For each sending IP:

  • PTR record exists.
  • PTR resolves to a hostname you control (mx.yourdomain).
  • That hostname's A/AAAA record resolves back to the same IP (forward-confirm).

Missing or generic PTR (host-1-2-3-4.isp.net) is a strong spam signal for Microsoft in particular.

A healthy email security posture, concrete example

Here is what a well-configured domain looks like:

SPF       v=spf1 ip4:185.71.60.245 include:_spf.google.com ~all     (3 lookups)
DKIM      default._domainkey — 2048-bit RSA — signing all outbound
DMARC     _dmarc — v=DMARC1; p=reject; rua=mailto:[email protected]
MTA-STS   _mta-sts — v=STSv1; id=20250101 — policy file at mta-sts.example.com
TLS-RPT   _smtp._tls — v=TLSRPTv1; rua=mailto:[email protected]
BIMI      default._bimi — SVG logo + VMC — DMARC at p=reject
RBL       Clean on Spamhaus ZEN, DBL, SURBL, URIBL
MX        mx.example.com — TLS 1.3 — valid certificate
PTR       185.71.60.245 → mx.example.com → 185.71.60.245 (forward-confirm)

Common scoring pitfalls

Assuming a green light on one check means you are done. SPF pass does not mean DMARC pass. DMARC pass at p=none does not mean enforcement. Each mechanism is independent.

Checking only the apex domain. If you send from subdomains, scan each subdomain. SPF does not inherit.

Relying on stale scans. Email security drifts. New ESPs get added. DKIM keys expire without rotation. Blocklists add and remove IPs hourly. Monthly minimum scan cadence is reasonable.

When to use IntoDNS.ai

IntoDNS.ai runs all eleven checks in a single scan and returns an overall score with pass/warn/fail on each mechanism plus the exact DNS records needed to close gaps.

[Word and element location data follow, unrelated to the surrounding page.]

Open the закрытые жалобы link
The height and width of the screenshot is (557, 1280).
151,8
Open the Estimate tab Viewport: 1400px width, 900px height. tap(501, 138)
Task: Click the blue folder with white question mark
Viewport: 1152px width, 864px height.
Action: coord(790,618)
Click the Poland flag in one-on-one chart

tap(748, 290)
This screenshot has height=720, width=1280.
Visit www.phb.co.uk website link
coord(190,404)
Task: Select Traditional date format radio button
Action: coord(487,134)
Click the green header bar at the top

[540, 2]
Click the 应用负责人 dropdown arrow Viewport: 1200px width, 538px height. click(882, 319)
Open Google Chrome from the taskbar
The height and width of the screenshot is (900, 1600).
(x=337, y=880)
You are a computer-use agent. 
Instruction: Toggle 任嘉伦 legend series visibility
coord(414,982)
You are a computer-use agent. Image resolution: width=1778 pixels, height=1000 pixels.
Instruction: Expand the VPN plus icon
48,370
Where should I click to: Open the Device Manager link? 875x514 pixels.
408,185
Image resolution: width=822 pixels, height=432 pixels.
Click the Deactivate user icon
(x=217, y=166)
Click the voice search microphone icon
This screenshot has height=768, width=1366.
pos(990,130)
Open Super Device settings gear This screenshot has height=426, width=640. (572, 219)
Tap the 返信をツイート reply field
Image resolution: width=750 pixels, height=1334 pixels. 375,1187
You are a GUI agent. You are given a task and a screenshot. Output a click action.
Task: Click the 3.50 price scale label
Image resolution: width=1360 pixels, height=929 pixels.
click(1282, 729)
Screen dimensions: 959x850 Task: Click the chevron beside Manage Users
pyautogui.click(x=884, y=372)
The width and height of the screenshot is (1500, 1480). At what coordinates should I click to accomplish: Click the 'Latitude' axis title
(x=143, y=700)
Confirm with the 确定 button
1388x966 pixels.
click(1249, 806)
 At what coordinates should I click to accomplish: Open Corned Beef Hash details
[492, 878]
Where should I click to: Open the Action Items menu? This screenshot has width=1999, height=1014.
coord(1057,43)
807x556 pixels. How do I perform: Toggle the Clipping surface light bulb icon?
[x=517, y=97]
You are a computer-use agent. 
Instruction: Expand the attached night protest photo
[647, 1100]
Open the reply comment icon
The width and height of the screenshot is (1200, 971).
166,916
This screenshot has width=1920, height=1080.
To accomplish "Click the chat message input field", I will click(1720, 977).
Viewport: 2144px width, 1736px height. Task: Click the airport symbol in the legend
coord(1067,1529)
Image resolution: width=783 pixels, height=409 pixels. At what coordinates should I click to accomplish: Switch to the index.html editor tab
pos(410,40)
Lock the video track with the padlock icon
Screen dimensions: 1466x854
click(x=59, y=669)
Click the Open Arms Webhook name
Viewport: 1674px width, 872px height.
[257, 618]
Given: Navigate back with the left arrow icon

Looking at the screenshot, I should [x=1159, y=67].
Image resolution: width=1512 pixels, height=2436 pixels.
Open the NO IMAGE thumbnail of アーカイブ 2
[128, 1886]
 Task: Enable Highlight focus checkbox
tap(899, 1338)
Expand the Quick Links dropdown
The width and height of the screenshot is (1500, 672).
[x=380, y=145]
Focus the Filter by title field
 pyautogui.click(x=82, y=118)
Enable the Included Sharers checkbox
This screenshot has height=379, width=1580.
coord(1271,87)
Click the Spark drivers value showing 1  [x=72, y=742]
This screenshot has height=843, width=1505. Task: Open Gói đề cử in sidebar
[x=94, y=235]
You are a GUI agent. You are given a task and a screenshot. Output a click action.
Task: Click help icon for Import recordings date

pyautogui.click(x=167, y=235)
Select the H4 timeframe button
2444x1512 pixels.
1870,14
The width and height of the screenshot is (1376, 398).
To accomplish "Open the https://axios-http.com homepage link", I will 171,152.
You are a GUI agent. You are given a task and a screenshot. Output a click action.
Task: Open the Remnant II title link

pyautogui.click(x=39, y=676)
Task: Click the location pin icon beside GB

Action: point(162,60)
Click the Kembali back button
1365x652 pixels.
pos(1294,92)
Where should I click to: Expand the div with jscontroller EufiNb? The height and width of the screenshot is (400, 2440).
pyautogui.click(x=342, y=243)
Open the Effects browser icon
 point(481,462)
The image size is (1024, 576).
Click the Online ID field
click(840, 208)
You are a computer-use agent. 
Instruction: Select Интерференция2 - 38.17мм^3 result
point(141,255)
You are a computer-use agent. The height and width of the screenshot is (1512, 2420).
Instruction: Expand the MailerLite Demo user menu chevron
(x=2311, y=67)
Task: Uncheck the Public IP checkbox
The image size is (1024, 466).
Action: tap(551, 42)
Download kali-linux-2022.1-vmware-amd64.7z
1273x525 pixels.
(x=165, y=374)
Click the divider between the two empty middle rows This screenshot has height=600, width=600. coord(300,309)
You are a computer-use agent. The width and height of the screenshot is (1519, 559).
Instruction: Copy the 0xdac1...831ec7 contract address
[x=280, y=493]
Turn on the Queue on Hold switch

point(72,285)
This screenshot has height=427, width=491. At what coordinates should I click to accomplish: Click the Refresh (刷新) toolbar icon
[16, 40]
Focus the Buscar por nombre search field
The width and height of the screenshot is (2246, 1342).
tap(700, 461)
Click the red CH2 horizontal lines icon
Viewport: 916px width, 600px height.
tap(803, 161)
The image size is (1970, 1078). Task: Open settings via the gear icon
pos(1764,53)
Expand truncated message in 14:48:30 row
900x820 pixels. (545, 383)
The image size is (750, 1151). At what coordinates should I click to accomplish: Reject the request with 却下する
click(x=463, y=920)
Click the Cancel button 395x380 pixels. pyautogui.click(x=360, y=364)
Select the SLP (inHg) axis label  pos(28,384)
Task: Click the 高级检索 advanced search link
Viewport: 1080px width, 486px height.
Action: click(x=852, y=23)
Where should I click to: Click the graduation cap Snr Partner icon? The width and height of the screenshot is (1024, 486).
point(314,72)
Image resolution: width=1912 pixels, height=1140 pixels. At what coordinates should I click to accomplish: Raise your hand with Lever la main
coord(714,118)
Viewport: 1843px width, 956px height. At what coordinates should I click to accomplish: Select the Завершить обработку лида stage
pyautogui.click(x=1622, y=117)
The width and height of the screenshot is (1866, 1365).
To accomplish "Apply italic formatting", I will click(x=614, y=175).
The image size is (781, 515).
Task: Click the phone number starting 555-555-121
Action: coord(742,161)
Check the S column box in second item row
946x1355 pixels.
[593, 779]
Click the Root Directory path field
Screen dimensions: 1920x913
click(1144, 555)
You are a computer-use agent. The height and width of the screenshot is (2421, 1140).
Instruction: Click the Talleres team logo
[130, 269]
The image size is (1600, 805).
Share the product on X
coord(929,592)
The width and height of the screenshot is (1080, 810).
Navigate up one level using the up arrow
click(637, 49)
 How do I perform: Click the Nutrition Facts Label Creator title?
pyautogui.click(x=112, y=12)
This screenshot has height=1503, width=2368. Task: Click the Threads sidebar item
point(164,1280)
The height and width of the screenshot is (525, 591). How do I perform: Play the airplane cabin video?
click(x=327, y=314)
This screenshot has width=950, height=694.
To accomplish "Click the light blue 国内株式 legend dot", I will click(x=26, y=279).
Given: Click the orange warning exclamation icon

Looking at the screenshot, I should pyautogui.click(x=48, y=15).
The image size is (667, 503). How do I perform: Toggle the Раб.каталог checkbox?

For regular monitoring, integrate the scan into your weekly operations checklist.

Scoring guidance for internal reporting

If you manage email security across a portfolio of domains, a consistent scoring rubric helps. A workable one:

  • Critical (0 points): SPF missing or +all; DMARC missing; unauthenticated mail is actively leaving the domain.
  • Weak (30 points): SPF present but over 10 lookups or ?all; DMARC at p=none with no rua=; DKIM 1024-bit; some gaps but basics in place.
  • Acceptable (70 points): SPF valid and under 10 lookups; DKIM 2048-bit with at least one aligning signature; DMARC at p=quarantine or p=reject; rua= configured.
  • Strong (90 points): everything acceptable plus MTA-STS in enforce mode; TLS-RPT configured; PTR forward-confirmed; clean blocklists.
  • Excellent (100 points): everything strong plus BIMI configured with VMC or CMC; DMARC strict alignment; DNSSEC (where TLD supports).

Aim for acceptable across all domains, strong on primary sending domains, excellent on domains used for regulated or high-trust mail.

Automating the check

For weekly monitoring, schedule an IntoDNS.ai scan via the site on each domain. Any regression (a score drop) is worth investigating the same day, because email security drift happens silently — DKIM keys rotate out of sync, ESPs restructure their SPF, MTA-STS certificates expire. Catching drift within days, not weeks, is the difference between a minor fix and a deliverability outage.

For auditable records, save each scan report (the JSON or PDF IntoDNS.ai emits) and keep at least 12 months of history. Regulatory audits increasingly ask for evidence of email security monitoring.